As is often the case, the answer lies in understanding that
the question is based on a false premise, in this case that a multitude of sins
only produces a quantitative increase, when actually this is not the case. Reb Yeruchom explains that the difference
between a person transgressing once and multiple times, is not just the
additional transgressions, it also changes the very nature of that sin. When a person falls once, the wrongdoing has
a particular negative quality to it, but as a person falls prey to his Yetzer
Horah and repeats this failing, the nature of the sin changes and becomes more
than just the sum of its repeated misdeeds.
The very fact that the offence has been perpetrated a number of times
changes the kind of sin that it is, giving it a new status as a ‘sin committed
many times’, rather than a one-off lapse in standards. The terrible qualitative ‘great’ damage
caused by the buildup of sin after sin of this immoral generation, was punished
by the waters that sprung forth from the ‘greatest’ depths.
In essence none of us like to sin. We would all prefer to live our lives in a
way that would bring pride to ourselves, our families and of course
Hashem.

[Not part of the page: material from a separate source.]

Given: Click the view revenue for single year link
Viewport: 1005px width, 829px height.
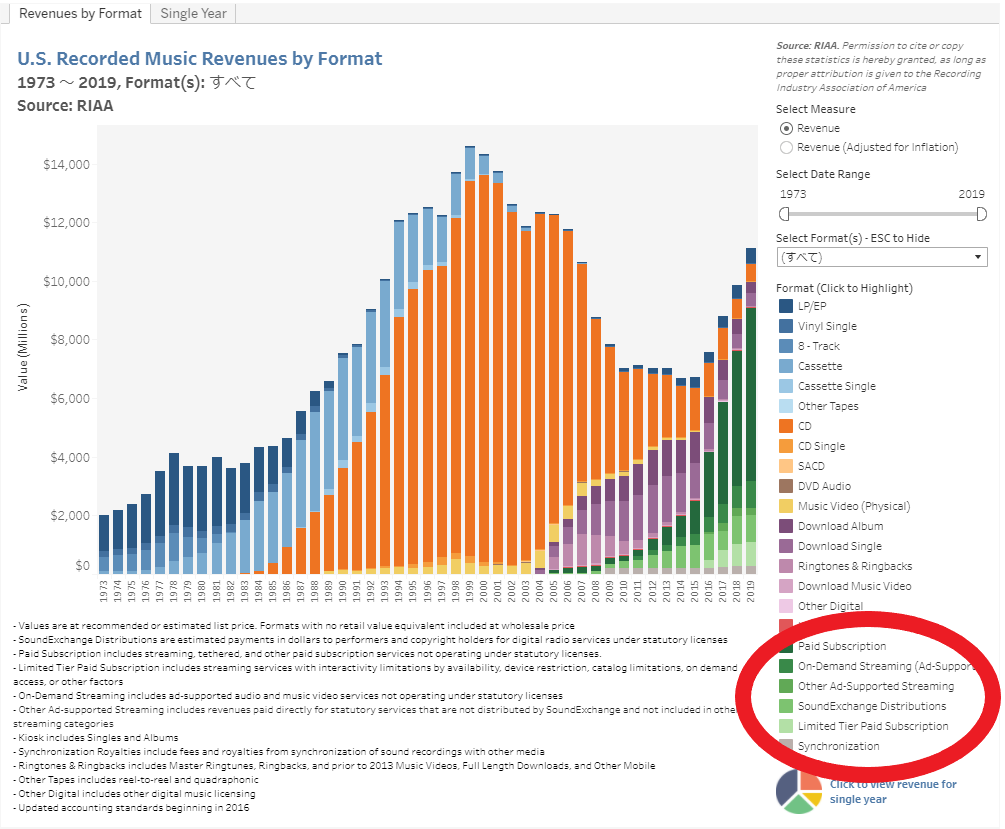Looking at the screenshot, I should (892, 791).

But when we slip up we sometimes
lose focus and lose faith in ourselves.
We feel that it makes no difference if we sin a bit more once we have
already started doing that which is wrong.
This is a tragic mistake however, because each additional lapse of our
character does not just add on to our tally of sins, it creates a new and more
potent version of those sins and damages our true essence in ways that are much
more than the cumulative sum of those transgressions. Never let yourself slide down in this way due
to an apathy created by feelings of failure.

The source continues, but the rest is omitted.